Avrebbe voluto che Sherlock non si fosse mai fermato. Avrebbe voluto marcire incantato lì, ad ascoltarlo, almeno per un milione di anni. Perché un sorriso gli aveva incurvato le labbra crespe senza alcun motivo e John si era sentito stranamente in pace col mondo.
Fu in quel momento che capì qualcosa che sapeva già: adorava condividere la sua vita con Sherlock - per quanto impossibile, esasperante e pericolosa potesse essere. John la adorava e sentiva di aver trovato una ragione per sollevare le palpebre ogni mattina. Fosse stato per strozzarlo, per rimproverarlo o semplicemente per allungargli il giornale. 
Ma la musica era finita. Sherlock aveva deciso di buttarsi giù da un tetto e a John restavano le briciole di una quotidianità perduta.


 
Sbuffò risentito aria dal naso. Poi tornò a cambiare canale. 
Tornò alla sua meravigliosa vita di merda.




 
Nuovo capitolo di questa Raccolta Deprimente.
Il pezzo in questione non viene mai menzionato, ma non è una scelta dettata dalla pigrizia: volevo lanciare un po' un messaggio, del tipo "non è la melodia, ma il momento".
John che osserva Sherlock suonare il violino resterà sempre uno dei miei headcanon fav.

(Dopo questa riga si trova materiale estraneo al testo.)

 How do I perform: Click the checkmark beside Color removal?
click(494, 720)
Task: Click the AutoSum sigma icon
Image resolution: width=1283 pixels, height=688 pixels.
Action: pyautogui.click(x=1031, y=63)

Ammetto che stavolta - però - il capitolo fa più schifo del solito. Probabilmente non ero nel giusto mood per scrivere.

Intanto, ringrazio chiunque sia arrivato fin qui. Ringrazio chi continua ad aggiungere la storia nelle preferite/ricordate/seguite. E grazie a chi continua a recensire, dandomi supporto e pareri.